What needs to be done: Your output should consist of the data, copied exactly.

----------------------------------------

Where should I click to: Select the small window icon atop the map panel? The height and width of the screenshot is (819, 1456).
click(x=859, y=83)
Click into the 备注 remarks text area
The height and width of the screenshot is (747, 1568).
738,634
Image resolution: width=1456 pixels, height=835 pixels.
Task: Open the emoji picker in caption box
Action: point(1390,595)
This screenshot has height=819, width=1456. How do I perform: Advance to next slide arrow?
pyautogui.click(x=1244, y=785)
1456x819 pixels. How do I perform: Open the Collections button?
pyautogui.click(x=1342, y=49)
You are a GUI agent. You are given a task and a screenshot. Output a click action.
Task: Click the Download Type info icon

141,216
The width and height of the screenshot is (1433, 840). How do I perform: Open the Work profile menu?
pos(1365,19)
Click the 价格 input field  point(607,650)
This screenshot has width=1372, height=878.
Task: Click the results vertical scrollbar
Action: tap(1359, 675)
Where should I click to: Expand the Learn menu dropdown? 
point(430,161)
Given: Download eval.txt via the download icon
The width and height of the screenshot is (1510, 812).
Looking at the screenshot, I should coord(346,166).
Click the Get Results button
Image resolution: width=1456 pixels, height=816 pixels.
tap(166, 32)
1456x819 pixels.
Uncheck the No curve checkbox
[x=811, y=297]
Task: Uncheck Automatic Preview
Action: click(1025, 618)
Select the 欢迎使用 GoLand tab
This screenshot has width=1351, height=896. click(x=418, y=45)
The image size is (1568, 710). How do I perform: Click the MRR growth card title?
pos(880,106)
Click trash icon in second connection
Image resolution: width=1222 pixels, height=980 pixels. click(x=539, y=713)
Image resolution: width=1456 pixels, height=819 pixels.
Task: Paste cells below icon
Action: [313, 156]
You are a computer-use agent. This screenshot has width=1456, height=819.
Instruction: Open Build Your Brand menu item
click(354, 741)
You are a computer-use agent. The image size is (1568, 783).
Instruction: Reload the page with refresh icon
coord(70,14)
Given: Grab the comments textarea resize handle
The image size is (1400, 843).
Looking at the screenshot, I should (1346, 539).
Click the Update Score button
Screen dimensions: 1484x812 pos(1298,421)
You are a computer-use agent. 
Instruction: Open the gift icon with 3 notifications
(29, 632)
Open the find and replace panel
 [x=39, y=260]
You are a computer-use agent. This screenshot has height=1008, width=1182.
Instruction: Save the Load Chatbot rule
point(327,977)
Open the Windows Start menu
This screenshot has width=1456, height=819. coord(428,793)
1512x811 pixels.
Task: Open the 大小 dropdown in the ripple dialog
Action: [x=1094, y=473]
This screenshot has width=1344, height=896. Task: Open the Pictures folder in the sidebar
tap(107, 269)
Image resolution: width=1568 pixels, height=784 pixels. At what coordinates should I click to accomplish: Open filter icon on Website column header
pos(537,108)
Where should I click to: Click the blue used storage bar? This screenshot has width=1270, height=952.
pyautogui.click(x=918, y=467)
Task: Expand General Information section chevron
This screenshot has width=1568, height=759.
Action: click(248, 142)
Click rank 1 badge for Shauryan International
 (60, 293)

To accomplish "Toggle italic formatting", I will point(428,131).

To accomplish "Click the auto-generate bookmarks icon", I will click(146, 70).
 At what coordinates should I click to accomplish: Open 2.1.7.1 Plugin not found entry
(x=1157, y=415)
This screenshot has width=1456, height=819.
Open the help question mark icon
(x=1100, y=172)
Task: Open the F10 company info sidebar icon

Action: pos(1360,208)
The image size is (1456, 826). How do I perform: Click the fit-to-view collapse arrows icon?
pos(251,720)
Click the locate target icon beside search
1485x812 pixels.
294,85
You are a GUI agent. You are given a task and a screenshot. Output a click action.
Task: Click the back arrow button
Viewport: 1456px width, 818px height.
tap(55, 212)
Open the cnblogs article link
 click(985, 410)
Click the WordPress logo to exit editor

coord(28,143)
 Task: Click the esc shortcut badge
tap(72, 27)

----------------------------------------

Response for this exercise:
Where should I click to: Select the small window icon atop the map panel? The height and width of the screenshot is (819, 1456).
click(x=859, y=83)
Click into the 备注 remarks text area
The height and width of the screenshot is (747, 1568).
738,634
Image resolution: width=1456 pixels, height=835 pixels.
Task: Open the emoji picker in caption box
Action: point(1390,595)
This screenshot has height=819, width=1456. How do I perform: Advance to next slide arrow?
pyautogui.click(x=1244, y=785)
1456x819 pixels. How do I perform: Open the Collections button?
pyautogui.click(x=1342, y=49)
You are a GUI agent. You are given a task and a screenshot. Output a click action.
Task: Click the Download Type info icon

141,216
The width and height of the screenshot is (1433, 840). How do I perform: Open the Work profile menu?
pos(1365,19)
Click the 价格 input field  point(607,650)
This screenshot has width=1372, height=878.
Task: Click the results vertical scrollbar
Action: tap(1359, 675)
Where should I click to: Expand the Learn menu dropdown? 
point(430,161)
Given: Download eval.txt via the download icon
The width and height of the screenshot is (1510, 812).
Looking at the screenshot, I should coord(346,166).
Click the Get Results button
Image resolution: width=1456 pixels, height=816 pixels.
tap(166, 32)
1456x819 pixels.
Uncheck the No curve checkbox
[x=811, y=297]
Task: Uncheck Automatic Preview
Action: click(1025, 618)
Select the 欢迎使用 GoLand tab
This screenshot has width=1351, height=896. click(x=418, y=45)
The image size is (1568, 710). How do I perform: Click the MRR growth card title?
pos(880,106)
Click trash icon in second connection
Image resolution: width=1222 pixels, height=980 pixels. click(x=539, y=713)
Image resolution: width=1456 pixels, height=819 pixels.
Task: Paste cells below icon
Action: [313, 156]
You are a computer-use agent. This screenshot has width=1456, height=819.
Instruction: Open Build Your Brand menu item
click(354, 741)
You are a computer-use agent. The image size is (1568, 783).
Instruction: Reload the page with refresh icon
coord(70,14)
Given: Grab the comments textarea resize handle
The image size is (1400, 843).
Looking at the screenshot, I should (1346, 539).
Click the Update Score button
Screen dimensions: 1484x812 pos(1298,421)
You are a computer-use agent. 
Instruction: Open the gift icon with 3 notifications
(29, 632)
Open the find and replace panel
 [x=39, y=260]
You are a computer-use agent. This screenshot has height=1008, width=1182.
Instruction: Save the Load Chatbot rule
point(327,977)
Open the Windows Start menu
This screenshot has width=1456, height=819. coord(428,793)
1512x811 pixels.
Task: Open the 大小 dropdown in the ripple dialog
Action: [x=1094, y=473]
This screenshot has width=1344, height=896. Task: Open the Pictures folder in the sidebar
tap(107, 269)
Image resolution: width=1568 pixels, height=784 pixels. At what coordinates should I click to accomplish: Open filter icon on Website column header
pos(537,108)
Where should I click to: Click the blue used storage bar? This screenshot has width=1270, height=952.
pyautogui.click(x=918, y=467)
Task: Expand General Information section chevron
This screenshot has width=1568, height=759.
Action: click(248, 142)
Click rank 1 badge for Shauryan International
 (60, 293)

To accomplish "Toggle italic formatting", I will point(428,131).

To accomplish "Click the auto-generate bookmarks icon", I will click(146, 70).
 At what coordinates should I click to accomplish: Open 2.1.7.1 Plugin not found entry
(x=1157, y=415)
This screenshot has width=1456, height=819.
Open the help question mark icon
(x=1100, y=172)
Task: Open the F10 company info sidebar icon

Action: pos(1360,208)
The image size is (1456, 826). How do I perform: Click the fit-to-view collapse arrows icon?
pos(251,720)
Click the locate target icon beside search
1485x812 pixels.
294,85
You are a GUI agent. You are given a task and a screenshot. Output a click action.
Task: Click the back arrow button
Viewport: 1456px width, 818px height.
tap(55, 212)
Open the cnblogs article link
 click(985, 410)
Click the WordPress logo to exit editor

coord(28,143)
 Task: Click the esc shortcut badge
tap(72, 27)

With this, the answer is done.